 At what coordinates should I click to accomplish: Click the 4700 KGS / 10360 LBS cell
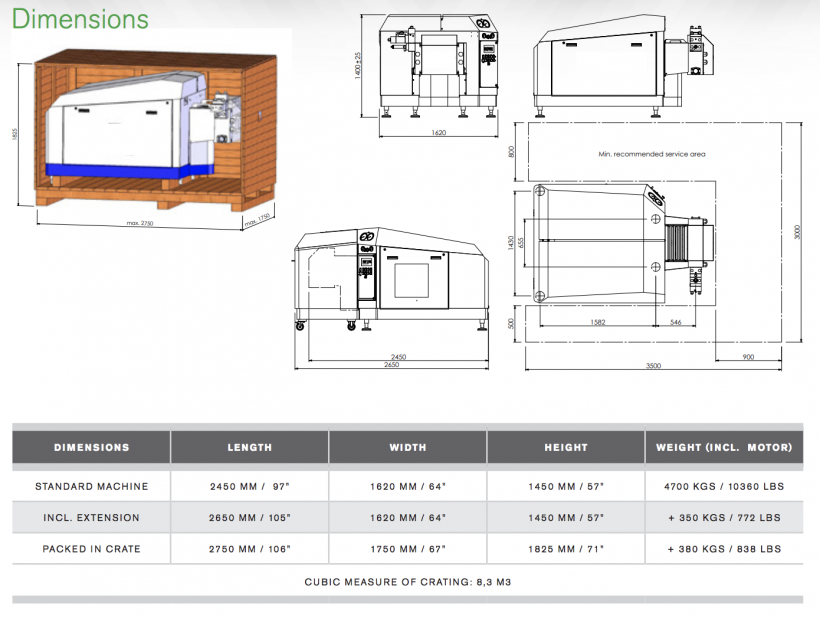tap(724, 487)
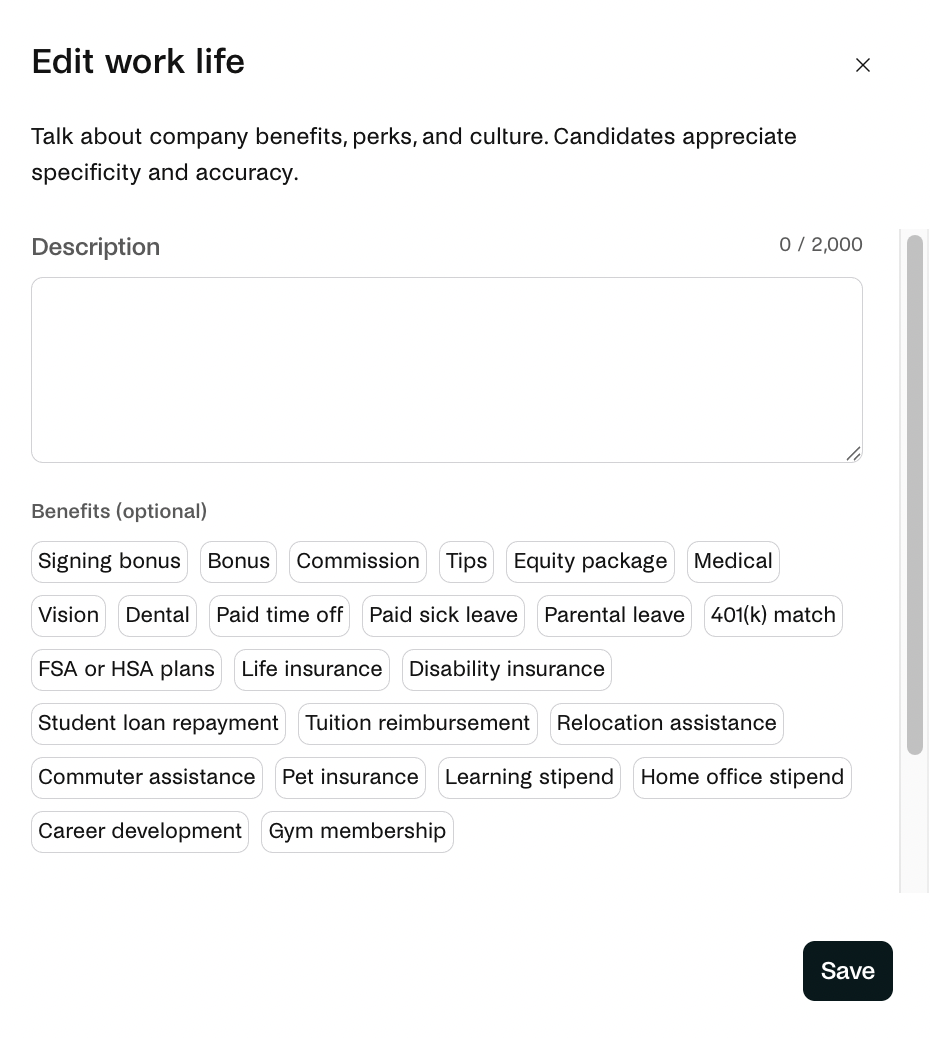
Task: Click the Save button
Action: pos(847,970)
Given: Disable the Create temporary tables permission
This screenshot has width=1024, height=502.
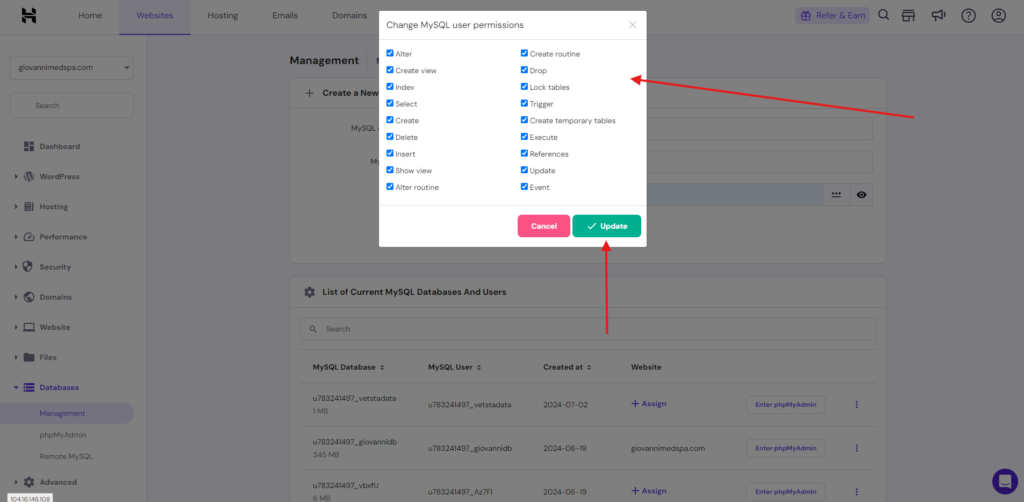Looking at the screenshot, I should 524,121.
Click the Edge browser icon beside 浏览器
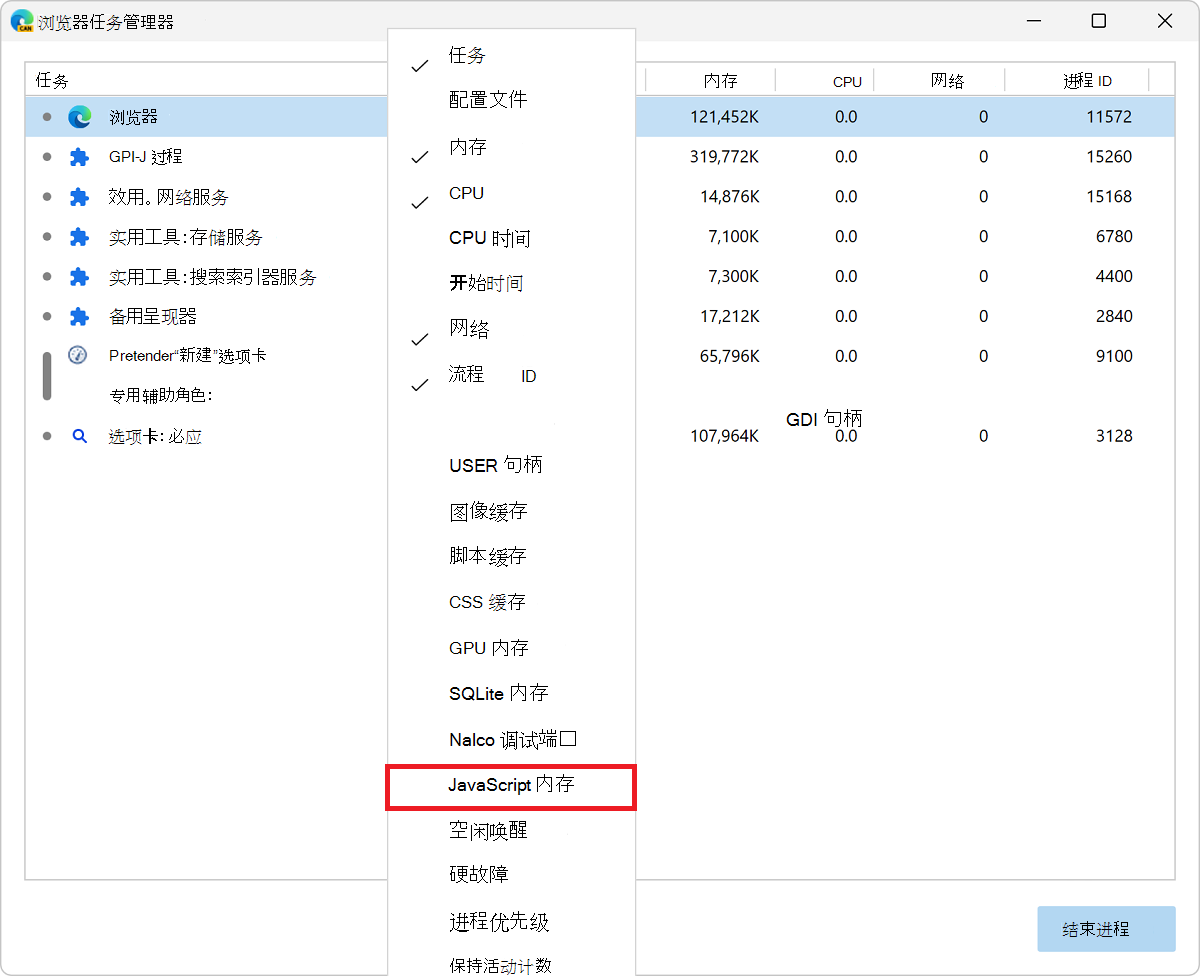The image size is (1200, 976). point(79,116)
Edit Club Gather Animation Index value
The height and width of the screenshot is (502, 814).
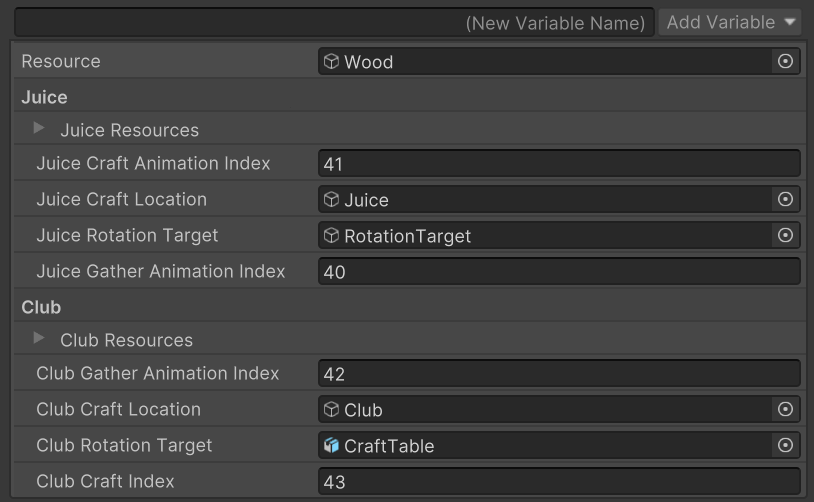(559, 375)
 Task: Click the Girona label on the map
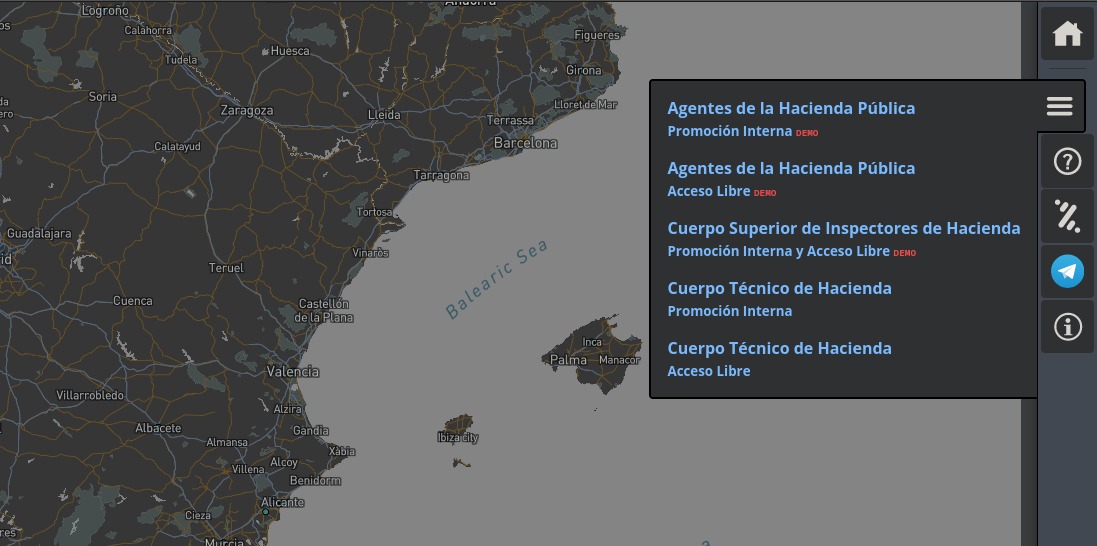tap(584, 71)
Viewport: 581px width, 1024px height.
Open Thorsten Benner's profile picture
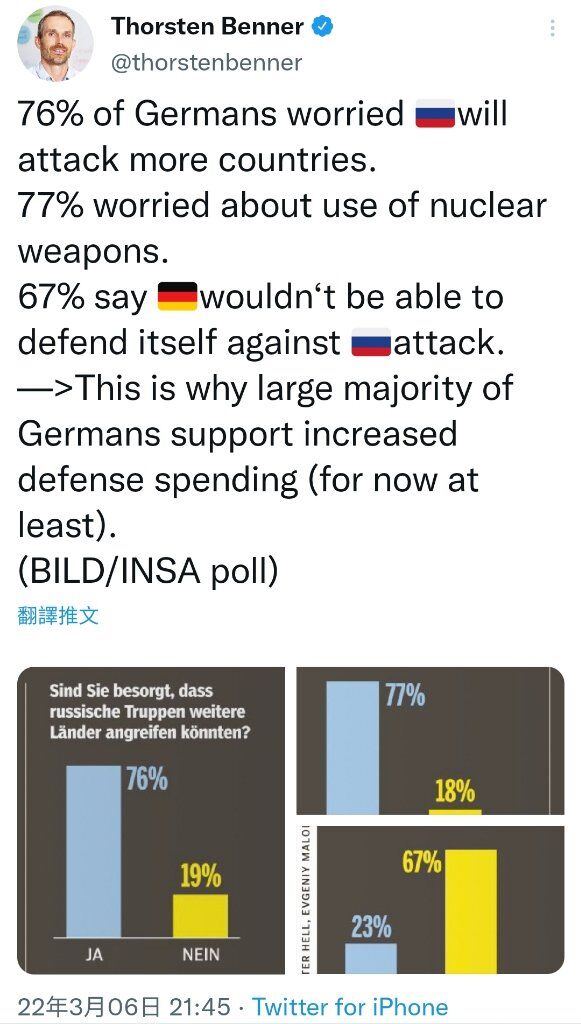[55, 44]
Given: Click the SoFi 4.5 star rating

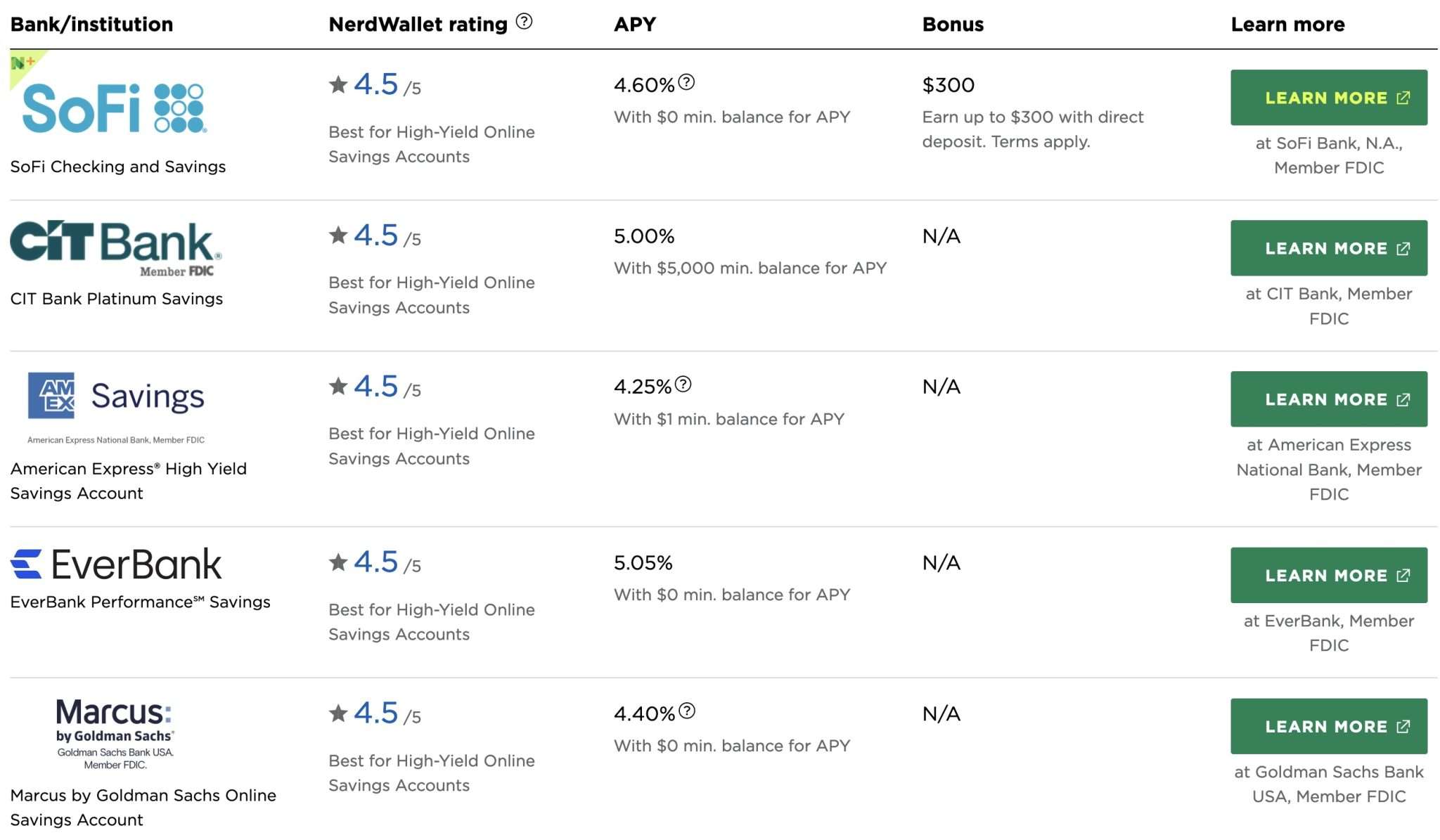Looking at the screenshot, I should click(375, 85).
^^^^^^^^^^^^^^^^
* Exercise:
Do not include the images; transcribe the rest of the listing exactly.

* Answer for the task:
 At what coordinates should I click to accomplish: Click the 4700 KGS / 10360 LBS cell
tap(724, 487)
Task: Click the Save button
Action: pos(847,970)
Given: Disable the Create temporary tables permission
This screenshot has width=1024, height=502.
Looking at the screenshot, I should 524,121.
Click the Edge browser icon beside 浏览器
The image size is (1200, 976). point(79,116)
Edit Club Gather Animation Index value
The height and width of the screenshot is (502, 814).
(559, 375)
 Task: Click the Girona label on the map
tap(584, 71)
Viewport: 581px width, 1024px height.
Open Thorsten Benner's profile picture
[55, 44]
Given: Click the SoFi 4.5 star rating

Looking at the screenshot, I should click(375, 85).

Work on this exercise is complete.